*Stated task:*
Convert the part of the lines that opens with the line containing "At what (x,y)" and closes with the line containing "than (804, 638)" into a Markdown table with the columns Row and Line, omitting blank lines.
** BEGIN Stored records **
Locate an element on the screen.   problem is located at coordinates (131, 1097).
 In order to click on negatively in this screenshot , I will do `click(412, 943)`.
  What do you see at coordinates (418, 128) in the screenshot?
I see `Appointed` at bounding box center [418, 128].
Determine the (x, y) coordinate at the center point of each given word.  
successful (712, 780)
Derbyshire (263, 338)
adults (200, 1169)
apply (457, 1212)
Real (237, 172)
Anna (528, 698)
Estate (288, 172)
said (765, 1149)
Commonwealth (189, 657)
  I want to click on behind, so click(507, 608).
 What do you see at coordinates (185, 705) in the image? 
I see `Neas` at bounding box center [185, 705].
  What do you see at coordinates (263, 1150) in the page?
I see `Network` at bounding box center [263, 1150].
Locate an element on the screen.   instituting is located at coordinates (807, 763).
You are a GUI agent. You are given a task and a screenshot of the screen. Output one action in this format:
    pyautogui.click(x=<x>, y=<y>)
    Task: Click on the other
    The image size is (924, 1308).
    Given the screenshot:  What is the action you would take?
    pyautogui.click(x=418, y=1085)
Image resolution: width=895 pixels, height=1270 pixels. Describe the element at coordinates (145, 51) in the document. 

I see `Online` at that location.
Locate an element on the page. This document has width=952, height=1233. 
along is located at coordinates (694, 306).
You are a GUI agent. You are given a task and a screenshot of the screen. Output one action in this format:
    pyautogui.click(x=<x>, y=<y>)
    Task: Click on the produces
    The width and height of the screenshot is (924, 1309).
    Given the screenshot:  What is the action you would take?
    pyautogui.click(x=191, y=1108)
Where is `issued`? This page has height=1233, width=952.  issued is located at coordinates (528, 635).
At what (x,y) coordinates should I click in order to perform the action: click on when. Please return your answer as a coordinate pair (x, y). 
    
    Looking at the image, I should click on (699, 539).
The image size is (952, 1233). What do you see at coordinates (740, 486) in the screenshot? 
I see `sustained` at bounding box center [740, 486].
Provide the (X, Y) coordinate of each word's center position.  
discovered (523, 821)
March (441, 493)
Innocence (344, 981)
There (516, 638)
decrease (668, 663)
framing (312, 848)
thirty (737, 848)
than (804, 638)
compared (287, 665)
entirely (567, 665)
** END Stored records **
*The output:*
| Row | Line |
|---|---|
| 1 | At what (x,y) coordinates should I click in order to perform the action: click on when. Please return your answer as a coordinate pair (x, y).  |
| 2 |     Looking at the image, I should click on (699, 539). |
| 3 | The image size is (952, 1233). What do you see at coordinates (740, 486) in the screenshot?  |
| 4 | I see `sustained` at bounding box center [740, 486]. |
| 5 | Provide the (X, Y) coordinate of each word's center position.   |
| 6 | discovered (523, 821) |
| 7 | March (441, 493) |
| 8 | Innocence (344, 981) |
| 9 | There (516, 638) |
| 10 | decrease (668, 663) |
| 11 | framing (312, 848) |
| 12 | thirty (737, 848) |
| 13 | than (804, 638) |